I am using R's various spatial analysis features. I have data from a number of sampling locations throughout Africa, distributed unevenly. For several reasons, it is of interest to break our Africa map down into grids and compare characteristics of grids, matched on several characteristics. Ultimately, we want to be able to randomly sample grids. However, due to the uneven distribution of sampling locations, having evenly sized grid cells is problematic, because we would end up with some grids that have only one data point and other grids that have hundreds.
Basically, I know how to generate grid cells that are equal in area, with varying numbers of sampling locations ... however, what I want is essentially the opposite. Grid cells that vary in AREA, but with equal (or, realistically, near-equal, within a certain range) numbers of sampling locations. I recognize, too, that the solution may very likely involve polygons, rather than rectangular grid cells, but I am not sure how to implement this.

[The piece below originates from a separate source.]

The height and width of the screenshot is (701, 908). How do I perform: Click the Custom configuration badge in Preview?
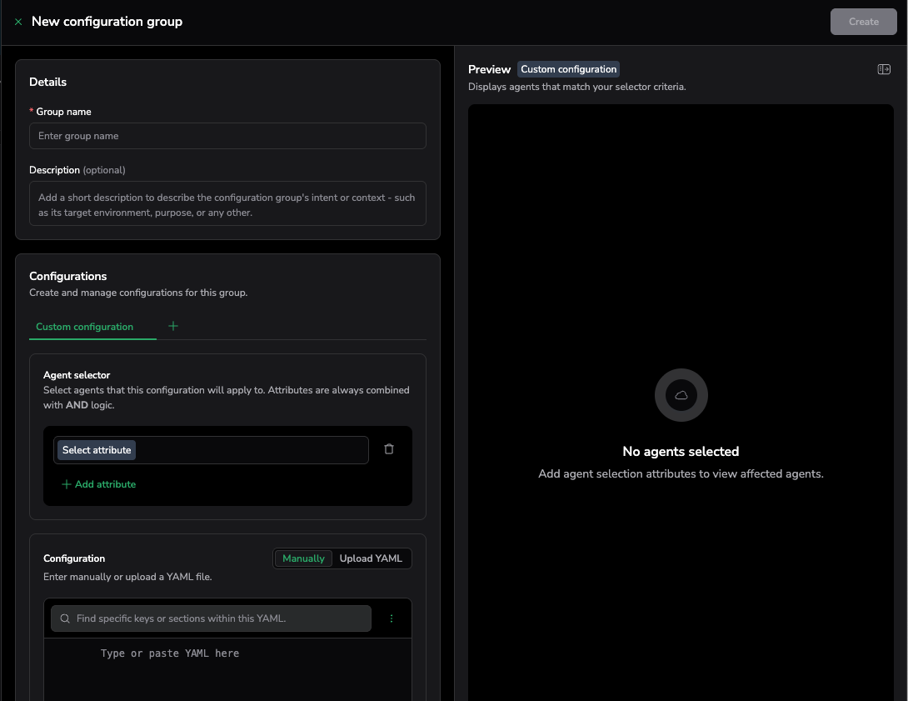[x=568, y=69]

Simplified, reproducible example below, which takes a shapefile of Africa, randomly generates locations across Africa (ignoring for now that many of these are randomly generated in the ocean), and layers an even grid across it:
library(maptools)
library(lattice)
# Import shapefile of Africa
data(wrld_simpl, package="maptools")
africa <- wrld_simpl[wrld_simpl$REGION==2,]
# Randomly generate 200 coordinates
locations <- cbind.data.frame( x = runif(200, min(coordinates(africa)[,1]), max(coordinates(africa)[,1])),
y = runif(200, min(coordinates(africa)[,2]), max(coordinates(africa)[,2])))

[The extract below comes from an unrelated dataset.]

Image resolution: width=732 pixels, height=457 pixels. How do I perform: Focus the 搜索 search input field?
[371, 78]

coordinates(locations) <- ~ x + y
proj4string(locations) <- proj4string(africa)
# Verify with plot
plot(africa)
points(locations, pch=16, bg="black")
# Create spatial grid
bb <- bbox(africa)
cs <- c(10, 10) # cell size
cc <- bb[, 1] + (cs/2) # cell offset
cd <- ceiling(diff(t(bb))/cs) # number of cells per direction
grd <- GridTopology(cellcentre.offset=cc, cellsize=cs, cells.dim=cd)
sp_grd <- SpatialGridDataFrame(grd,
data=data.frame(id=1:prod(cd)),
proj4string=CRS(proj4string(africa)))
# Plot grid with randomly generated coordinates
spplot(sp_grd, "id", colorkey=FALSE,
panel = function(..., col.regions) {
panel.gridplot(..., border="black",col.regions="white")
sp.polygons(africa)
sp.points(locations, cex=1.2, pch=16, col="black")
panel.text(...,col="red")
})
# Can use 'over' funciton to find grid cells associated with each of our random points
# over(locations,sp_grd)
So, I know how to overlay this grid, count the number of sampling locations in each cell, extract data values for each cell, etc. etc. However, I am not sure how to proceed from here.
How would I generate grid cells (or polygons) that encompass the extent of my map area of interest, whereby the geographical area of the cells (or polygons) is variable but the number of sampling locations within each is fixed (or within a certain range)?
I am very new to the spatial analysis world.